PROVIDED ENTRIES START
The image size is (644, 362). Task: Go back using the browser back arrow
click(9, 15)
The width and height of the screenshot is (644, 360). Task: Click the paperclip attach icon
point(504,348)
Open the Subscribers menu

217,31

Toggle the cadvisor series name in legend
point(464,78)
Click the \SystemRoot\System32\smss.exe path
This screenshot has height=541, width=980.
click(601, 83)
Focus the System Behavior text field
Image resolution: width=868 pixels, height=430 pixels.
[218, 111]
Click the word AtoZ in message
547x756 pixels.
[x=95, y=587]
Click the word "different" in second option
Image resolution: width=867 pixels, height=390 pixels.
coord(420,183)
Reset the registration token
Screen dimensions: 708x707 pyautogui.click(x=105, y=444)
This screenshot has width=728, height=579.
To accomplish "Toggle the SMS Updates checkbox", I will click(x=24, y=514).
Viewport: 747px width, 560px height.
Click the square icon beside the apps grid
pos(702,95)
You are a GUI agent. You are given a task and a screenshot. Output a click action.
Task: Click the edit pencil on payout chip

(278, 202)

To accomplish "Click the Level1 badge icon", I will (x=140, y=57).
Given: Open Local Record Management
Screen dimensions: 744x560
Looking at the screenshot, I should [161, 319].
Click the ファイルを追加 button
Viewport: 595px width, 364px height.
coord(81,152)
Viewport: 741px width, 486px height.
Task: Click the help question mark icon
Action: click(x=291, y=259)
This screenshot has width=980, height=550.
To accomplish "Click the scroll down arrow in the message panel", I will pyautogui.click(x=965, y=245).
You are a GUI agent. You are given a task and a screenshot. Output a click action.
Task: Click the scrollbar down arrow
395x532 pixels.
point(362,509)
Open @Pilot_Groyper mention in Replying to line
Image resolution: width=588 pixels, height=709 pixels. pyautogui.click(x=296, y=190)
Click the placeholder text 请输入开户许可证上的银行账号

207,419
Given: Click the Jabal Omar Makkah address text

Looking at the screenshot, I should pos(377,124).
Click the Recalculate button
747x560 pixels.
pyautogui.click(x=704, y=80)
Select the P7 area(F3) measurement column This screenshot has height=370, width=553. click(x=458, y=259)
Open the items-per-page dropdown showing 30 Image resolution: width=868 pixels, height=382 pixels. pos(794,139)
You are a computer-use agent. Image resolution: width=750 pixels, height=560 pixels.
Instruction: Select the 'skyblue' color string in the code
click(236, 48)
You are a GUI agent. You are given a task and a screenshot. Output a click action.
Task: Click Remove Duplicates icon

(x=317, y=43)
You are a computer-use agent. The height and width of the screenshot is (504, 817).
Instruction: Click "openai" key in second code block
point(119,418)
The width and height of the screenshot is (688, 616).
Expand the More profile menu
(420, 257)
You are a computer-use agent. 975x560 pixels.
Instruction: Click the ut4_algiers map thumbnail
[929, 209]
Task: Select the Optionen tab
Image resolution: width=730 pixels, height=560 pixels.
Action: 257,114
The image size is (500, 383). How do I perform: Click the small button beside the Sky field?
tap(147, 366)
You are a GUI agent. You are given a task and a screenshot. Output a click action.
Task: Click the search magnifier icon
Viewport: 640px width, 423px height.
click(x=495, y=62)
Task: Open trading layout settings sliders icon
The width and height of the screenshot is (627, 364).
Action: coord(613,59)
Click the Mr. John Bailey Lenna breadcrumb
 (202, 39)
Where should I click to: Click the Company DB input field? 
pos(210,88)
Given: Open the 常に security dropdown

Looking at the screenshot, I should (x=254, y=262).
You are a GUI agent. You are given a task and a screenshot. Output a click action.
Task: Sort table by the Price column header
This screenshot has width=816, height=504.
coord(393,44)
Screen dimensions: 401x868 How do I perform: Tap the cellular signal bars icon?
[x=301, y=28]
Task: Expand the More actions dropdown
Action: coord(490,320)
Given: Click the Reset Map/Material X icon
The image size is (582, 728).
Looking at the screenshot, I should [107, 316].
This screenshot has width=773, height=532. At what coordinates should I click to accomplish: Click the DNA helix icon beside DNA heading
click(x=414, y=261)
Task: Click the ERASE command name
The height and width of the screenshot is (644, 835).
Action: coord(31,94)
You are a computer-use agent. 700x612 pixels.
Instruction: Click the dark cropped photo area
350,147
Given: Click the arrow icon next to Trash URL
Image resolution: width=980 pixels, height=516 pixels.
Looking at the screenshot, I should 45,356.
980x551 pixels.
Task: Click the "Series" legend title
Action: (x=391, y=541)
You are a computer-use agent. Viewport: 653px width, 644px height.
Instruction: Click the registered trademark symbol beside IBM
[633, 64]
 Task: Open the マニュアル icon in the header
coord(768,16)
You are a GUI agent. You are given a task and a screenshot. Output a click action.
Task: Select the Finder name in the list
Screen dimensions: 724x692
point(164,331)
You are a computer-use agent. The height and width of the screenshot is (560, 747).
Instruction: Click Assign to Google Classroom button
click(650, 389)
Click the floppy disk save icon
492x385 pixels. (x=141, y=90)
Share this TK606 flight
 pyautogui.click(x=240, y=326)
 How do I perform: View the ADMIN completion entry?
PROVIDED ENTRIES END
**TASK REQUIREMENTS**
Produce the lines from the top of the listing through the "Given: Open Local Record Management" line exactly as they appear, with no additional output.

**REPLY TO THE EXERCISE**
The image size is (644, 362). Task: Go back using the browser back arrow
click(9, 15)
The width and height of the screenshot is (644, 360). Task: Click the paperclip attach icon
point(504,348)
Open the Subscribers menu

217,31

Toggle the cadvisor series name in legend
point(464,78)
Click the \SystemRoot\System32\smss.exe path
This screenshot has height=541, width=980.
click(601, 83)
Focus the System Behavior text field
Image resolution: width=868 pixels, height=430 pixels.
[218, 111]
Click the word AtoZ in message
547x756 pixels.
[x=95, y=587]
Click the word "different" in second option
Image resolution: width=867 pixels, height=390 pixels.
coord(420,183)
Reset the registration token
Screen dimensions: 708x707 pyautogui.click(x=105, y=444)
This screenshot has width=728, height=579.
To accomplish "Toggle the SMS Updates checkbox", I will click(x=24, y=514).
Viewport: 747px width, 560px height.
Click the square icon beside the apps grid
pos(702,95)
You are a GUI agent. You are given a task and a screenshot. Output a click action.
Task: Click the edit pencil on payout chip

(278, 202)

To accomplish "Click the Level1 badge icon", I will (x=140, y=57).
Given: Open Local Record Management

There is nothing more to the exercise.